## INSTRUCTIONS TO FOLLOW
The lines to repeat are those below from the one containing "Task: Open the Build menu" down to the one containing "Click the X (Twitter) icon", both included; reproduce them exactly and nothing else.
╭─ GIVEN ENTRIES
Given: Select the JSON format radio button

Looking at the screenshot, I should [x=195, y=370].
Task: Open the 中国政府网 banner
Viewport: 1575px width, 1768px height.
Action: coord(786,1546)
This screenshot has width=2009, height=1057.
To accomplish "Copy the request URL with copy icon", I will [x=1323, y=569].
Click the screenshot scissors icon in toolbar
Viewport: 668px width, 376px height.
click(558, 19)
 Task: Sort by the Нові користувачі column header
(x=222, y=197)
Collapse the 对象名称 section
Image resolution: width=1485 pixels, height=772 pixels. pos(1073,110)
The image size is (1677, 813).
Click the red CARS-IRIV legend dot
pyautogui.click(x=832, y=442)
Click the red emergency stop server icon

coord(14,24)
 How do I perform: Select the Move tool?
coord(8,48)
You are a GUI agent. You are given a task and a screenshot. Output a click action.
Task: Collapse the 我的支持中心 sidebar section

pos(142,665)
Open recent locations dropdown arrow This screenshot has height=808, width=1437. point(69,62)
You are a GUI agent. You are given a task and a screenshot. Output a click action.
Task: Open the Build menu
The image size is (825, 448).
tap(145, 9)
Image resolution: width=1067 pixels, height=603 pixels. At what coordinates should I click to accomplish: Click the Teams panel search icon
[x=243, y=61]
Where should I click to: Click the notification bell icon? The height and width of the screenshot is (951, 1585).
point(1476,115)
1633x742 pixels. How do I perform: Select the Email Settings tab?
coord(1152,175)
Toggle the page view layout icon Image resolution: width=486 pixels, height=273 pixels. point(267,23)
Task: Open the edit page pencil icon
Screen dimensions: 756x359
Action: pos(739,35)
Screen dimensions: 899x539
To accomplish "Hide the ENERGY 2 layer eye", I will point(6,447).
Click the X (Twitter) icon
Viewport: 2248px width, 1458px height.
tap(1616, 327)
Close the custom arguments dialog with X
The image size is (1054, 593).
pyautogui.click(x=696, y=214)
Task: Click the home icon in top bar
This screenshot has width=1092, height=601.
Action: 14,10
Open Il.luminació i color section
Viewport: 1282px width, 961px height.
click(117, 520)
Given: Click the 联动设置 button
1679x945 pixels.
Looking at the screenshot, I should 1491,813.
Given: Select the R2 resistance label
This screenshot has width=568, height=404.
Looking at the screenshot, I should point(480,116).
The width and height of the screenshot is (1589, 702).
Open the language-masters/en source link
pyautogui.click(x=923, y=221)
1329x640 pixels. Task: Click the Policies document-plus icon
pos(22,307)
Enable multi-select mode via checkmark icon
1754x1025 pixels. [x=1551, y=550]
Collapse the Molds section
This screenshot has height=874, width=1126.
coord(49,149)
╰─
## ANSWER SECTION
Task: Open the Build menu
The image size is (825, 448).
tap(145, 9)
Image resolution: width=1067 pixels, height=603 pixels. At what coordinates should I click to accomplish: Click the Teams panel search icon
[x=243, y=61]
Where should I click to: Click the notification bell icon? The height and width of the screenshot is (951, 1585).
point(1476,115)
1633x742 pixels. How do I perform: Select the Email Settings tab?
coord(1152,175)
Toggle the page view layout icon Image resolution: width=486 pixels, height=273 pixels. point(267,23)
Task: Open the edit page pencil icon
Screen dimensions: 756x359
Action: pos(739,35)
Screen dimensions: 899x539
To accomplish "Hide the ENERGY 2 layer eye", I will point(6,447).
Click the X (Twitter) icon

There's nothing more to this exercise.